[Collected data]
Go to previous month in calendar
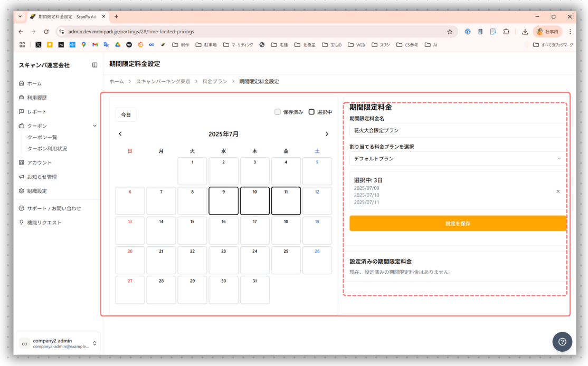The image size is (588, 366). coord(120,134)
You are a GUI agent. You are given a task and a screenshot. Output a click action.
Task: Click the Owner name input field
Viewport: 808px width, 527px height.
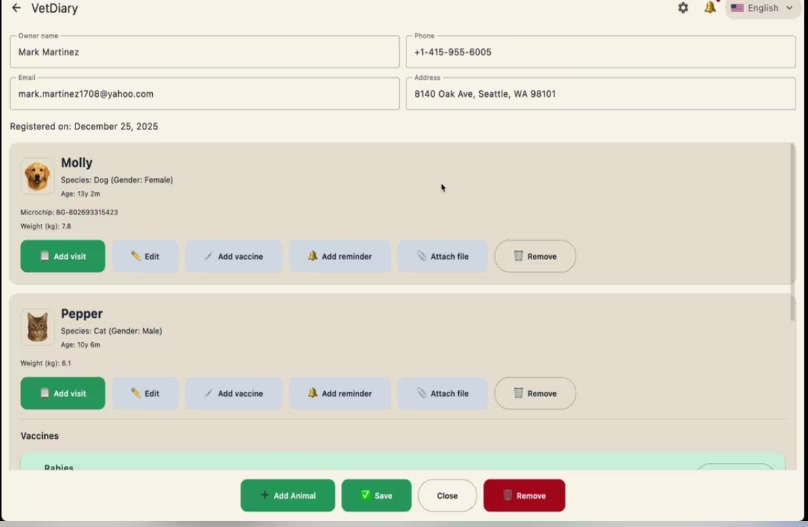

* _Prompt_
From the first line to the last, write out the data above exactly. Omit the pictures.

* _Answer_
Go to previous month in calendar
The image size is (588, 366). coord(120,134)
You are a GUI agent. You are given a task and a screenshot. Output a click action.
Task: Click the Owner name input field
Viewport: 808px width, 527px height.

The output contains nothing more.